Paul answers what it means to offer your life to God in a single, startling sentence: "Present your bodies as a living sacrifice, holy and acceptable to God, which is your reasonable service" (Romans 12:1). The word translated as "reasonable" is "logikēn," meaning logical, rational, or fitting. Given everything God has done, offering yourself fully to Him simply makes sense.
That verse shaped an entire life's work.
Wilhelmus à Brakel spent his ministry asking one question: If Christian doctrine is true, why doesn't it change us more? His answer was not to soften the doctrine; it was to show, with extraordinary pastoral care, how every truth of Scripture connects directly to how we walk, pray, struggle, and love. The result was The Christian's Reasonable Service, a four-volume masterpiece that has guided Reformed believers for more than three centuries.
The Movement That Shaped Him
The Dutch Second Reformation (Nadere Reformatie) was not a reaction against the first Reformation but a deepening of it. By the mid-seventeenth century, doctrinal battles were largely settled, but a concern was growing: correct doctrine was not producing transformed lives. Churches were orthodox. Christians were spiritually cold.
À Brakel (1635–1711) insisted the problem was not too much doctrine but doctrine that had not been internalized. Theology had to become experiential, moving from the lecture hall to the heart. He published The Christian's Reasonable Service in 1700 as a summa of a lifetime's pastoral work. It became an immediate classic, going through roughly twenty editions in the Netherlands alone.
A Method That Doesn't Let You Off the Hook
What makes the work distinctive is its consistent pattern: à Brakel states each doctrine, grounds it exegetically in Scripture, defends it against objections, and then without exception applies it to the Christian life.
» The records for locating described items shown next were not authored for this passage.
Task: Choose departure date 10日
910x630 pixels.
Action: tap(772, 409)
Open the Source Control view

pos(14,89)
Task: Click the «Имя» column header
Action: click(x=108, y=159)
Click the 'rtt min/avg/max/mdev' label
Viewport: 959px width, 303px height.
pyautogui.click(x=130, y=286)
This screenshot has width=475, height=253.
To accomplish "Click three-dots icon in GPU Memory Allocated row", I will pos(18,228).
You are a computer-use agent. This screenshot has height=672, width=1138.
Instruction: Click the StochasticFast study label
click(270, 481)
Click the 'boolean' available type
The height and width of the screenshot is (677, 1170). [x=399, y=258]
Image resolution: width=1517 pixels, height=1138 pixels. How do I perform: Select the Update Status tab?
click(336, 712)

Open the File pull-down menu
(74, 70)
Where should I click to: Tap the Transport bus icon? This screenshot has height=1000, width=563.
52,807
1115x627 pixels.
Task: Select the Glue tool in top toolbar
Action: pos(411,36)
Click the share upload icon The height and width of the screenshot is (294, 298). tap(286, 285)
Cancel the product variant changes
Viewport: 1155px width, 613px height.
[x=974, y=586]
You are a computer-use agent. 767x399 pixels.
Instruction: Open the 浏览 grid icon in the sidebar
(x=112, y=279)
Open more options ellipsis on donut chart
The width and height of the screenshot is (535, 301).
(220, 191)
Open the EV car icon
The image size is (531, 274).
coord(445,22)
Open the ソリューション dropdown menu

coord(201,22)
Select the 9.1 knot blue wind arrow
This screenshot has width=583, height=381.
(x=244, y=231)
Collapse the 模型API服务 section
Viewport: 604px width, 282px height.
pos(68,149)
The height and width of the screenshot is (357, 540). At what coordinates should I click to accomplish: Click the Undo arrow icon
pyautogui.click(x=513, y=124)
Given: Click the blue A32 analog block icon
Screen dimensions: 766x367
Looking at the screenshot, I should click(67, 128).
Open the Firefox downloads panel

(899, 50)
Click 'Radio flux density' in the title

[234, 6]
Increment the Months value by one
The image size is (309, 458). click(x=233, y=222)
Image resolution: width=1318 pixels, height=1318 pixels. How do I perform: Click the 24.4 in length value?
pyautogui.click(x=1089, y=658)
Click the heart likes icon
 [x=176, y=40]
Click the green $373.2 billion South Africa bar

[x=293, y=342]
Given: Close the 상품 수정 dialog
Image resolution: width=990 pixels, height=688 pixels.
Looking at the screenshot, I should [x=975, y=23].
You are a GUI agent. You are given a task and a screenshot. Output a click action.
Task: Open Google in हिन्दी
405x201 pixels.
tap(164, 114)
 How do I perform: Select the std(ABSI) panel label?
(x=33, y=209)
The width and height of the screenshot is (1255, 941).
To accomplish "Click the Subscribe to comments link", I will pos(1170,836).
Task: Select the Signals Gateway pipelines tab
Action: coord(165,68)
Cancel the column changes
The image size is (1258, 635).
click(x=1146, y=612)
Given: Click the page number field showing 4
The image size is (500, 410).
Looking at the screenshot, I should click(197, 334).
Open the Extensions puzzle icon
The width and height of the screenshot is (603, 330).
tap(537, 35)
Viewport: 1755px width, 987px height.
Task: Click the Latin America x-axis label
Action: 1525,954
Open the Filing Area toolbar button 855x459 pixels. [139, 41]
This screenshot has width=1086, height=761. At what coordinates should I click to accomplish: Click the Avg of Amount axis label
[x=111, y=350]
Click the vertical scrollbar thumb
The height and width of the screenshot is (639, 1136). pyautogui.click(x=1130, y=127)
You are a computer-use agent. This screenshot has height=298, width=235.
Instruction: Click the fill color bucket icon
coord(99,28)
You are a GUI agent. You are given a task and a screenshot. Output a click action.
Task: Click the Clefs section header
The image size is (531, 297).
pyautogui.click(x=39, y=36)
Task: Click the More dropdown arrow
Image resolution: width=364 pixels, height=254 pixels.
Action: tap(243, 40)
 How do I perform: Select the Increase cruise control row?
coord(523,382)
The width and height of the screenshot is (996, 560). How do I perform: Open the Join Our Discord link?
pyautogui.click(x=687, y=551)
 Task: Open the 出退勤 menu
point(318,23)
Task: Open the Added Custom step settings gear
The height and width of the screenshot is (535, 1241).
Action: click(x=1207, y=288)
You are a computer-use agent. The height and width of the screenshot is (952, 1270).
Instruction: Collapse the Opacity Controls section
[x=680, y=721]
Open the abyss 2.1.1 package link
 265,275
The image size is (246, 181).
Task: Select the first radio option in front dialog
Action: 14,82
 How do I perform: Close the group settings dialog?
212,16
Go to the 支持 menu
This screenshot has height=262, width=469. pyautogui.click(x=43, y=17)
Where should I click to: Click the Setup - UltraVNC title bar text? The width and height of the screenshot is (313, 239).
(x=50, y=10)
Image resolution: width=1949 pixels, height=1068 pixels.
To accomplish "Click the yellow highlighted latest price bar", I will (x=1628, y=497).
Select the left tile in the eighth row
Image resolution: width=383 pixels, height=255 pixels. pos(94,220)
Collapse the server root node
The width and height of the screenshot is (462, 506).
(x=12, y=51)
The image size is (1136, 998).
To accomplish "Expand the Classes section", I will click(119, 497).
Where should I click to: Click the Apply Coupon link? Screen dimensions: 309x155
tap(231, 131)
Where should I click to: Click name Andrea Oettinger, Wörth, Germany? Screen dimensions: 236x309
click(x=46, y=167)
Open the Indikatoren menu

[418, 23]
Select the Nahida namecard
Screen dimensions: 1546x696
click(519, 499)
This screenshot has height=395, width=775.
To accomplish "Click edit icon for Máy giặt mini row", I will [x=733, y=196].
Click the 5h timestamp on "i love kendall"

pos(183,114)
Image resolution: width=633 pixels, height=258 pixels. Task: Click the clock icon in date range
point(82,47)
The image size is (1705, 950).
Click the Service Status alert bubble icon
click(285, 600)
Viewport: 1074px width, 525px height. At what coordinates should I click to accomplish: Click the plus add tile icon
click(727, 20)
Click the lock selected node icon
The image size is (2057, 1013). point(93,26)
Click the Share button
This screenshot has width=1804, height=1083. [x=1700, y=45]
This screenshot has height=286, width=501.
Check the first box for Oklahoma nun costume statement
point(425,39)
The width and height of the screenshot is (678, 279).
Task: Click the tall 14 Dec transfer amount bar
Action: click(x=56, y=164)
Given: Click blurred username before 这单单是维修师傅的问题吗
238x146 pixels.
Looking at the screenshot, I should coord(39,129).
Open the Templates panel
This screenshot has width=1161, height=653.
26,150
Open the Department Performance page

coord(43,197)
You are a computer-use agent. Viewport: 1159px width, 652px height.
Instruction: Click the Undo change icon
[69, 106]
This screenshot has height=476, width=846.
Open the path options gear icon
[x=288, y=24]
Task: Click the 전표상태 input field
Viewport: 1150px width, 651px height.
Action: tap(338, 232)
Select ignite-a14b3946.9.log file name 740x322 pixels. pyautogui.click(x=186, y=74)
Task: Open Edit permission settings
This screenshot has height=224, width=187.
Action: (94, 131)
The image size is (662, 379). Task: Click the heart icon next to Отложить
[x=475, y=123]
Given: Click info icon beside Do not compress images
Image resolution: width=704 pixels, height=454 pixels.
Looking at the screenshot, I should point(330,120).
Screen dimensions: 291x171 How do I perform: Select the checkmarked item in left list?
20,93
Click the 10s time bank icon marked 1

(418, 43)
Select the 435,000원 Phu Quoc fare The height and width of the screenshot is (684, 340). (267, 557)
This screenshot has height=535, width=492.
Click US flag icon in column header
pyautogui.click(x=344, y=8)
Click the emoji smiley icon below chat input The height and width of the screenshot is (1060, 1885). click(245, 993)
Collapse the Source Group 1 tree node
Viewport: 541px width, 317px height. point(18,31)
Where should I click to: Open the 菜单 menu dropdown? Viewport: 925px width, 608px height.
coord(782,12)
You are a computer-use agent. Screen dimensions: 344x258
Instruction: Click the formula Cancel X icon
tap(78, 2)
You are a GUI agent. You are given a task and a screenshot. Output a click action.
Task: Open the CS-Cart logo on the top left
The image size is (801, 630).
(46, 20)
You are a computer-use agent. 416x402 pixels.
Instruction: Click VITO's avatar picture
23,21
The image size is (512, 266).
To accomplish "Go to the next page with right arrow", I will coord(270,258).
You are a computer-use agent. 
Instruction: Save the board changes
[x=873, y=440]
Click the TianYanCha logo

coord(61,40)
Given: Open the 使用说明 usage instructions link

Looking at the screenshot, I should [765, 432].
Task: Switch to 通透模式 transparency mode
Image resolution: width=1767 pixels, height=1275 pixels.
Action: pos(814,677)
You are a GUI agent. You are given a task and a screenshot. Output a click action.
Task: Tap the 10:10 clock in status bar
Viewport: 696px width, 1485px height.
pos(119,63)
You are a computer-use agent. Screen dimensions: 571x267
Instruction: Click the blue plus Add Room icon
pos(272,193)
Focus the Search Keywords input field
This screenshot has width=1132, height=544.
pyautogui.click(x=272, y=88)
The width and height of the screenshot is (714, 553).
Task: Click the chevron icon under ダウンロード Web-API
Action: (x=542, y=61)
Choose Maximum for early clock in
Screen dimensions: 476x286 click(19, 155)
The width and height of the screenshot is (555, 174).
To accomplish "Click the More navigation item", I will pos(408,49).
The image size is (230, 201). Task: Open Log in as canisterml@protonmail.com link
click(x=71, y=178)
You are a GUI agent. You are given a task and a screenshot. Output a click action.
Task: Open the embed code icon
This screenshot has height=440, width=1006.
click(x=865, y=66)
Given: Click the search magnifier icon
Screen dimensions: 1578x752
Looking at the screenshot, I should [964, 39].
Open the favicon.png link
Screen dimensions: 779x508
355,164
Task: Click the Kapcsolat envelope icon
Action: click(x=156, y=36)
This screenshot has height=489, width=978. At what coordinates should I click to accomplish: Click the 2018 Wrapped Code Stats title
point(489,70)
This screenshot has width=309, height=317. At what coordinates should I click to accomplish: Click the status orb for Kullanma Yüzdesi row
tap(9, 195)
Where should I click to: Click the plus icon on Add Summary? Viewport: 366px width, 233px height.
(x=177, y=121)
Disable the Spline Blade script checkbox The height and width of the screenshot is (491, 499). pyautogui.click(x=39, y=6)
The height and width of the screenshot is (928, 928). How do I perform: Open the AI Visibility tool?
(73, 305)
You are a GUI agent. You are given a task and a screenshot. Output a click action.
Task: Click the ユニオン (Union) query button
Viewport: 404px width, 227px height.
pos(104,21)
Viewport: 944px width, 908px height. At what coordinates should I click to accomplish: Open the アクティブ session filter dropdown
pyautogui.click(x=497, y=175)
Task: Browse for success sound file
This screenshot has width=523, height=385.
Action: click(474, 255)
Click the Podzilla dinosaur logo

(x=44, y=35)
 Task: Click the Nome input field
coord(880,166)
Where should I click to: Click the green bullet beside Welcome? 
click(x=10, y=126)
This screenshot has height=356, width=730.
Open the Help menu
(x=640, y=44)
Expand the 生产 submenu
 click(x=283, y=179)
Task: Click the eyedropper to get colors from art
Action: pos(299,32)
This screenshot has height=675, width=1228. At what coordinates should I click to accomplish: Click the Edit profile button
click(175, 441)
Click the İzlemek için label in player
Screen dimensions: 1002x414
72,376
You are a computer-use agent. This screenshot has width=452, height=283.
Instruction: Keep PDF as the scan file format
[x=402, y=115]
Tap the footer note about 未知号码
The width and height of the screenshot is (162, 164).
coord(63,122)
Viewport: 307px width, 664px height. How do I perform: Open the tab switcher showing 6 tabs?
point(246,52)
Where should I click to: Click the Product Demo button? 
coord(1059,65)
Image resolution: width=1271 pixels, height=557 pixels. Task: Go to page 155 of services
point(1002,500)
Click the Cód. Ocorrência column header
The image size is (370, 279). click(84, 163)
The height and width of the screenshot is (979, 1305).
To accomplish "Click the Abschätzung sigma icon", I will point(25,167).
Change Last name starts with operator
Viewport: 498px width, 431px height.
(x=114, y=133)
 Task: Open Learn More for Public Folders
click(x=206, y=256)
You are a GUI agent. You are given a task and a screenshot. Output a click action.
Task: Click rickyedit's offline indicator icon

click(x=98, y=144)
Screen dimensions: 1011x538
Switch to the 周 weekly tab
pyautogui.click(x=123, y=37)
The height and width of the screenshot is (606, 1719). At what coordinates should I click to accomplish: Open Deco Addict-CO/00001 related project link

His treatment of God's omniscience asks the following: How does it change how you pray, knowing God already knows your need? His treatment of predestination asks, "How does confidence in sovereign election comfort you in spiritual struggle?" You cannot engage his work and remain a detached observer. The theology reaches into your life and demands a response.
What the Four Volumes Cover
- Volume 1 — The knowledge and attributes of God, the Trinity, creation, sin, and the covenant of grace, culminating in the person and work of Christ.
- Volume 2 — The application of redemption: regeneration, faith, justification, adoption, and the sacraments.
- Volume 3—The Christian life directly: holiness, the Ten Commandments, prayer, contentment, and self-denial. Widely considered one of the finest treatments of Christian ethics available.
- Volume 4 — The deeper disciplines and ultimate horizon: spiritual warfare, perseverance, death, resurrection, and eternal glory, written with a sense of real urgency by a man who believed every word.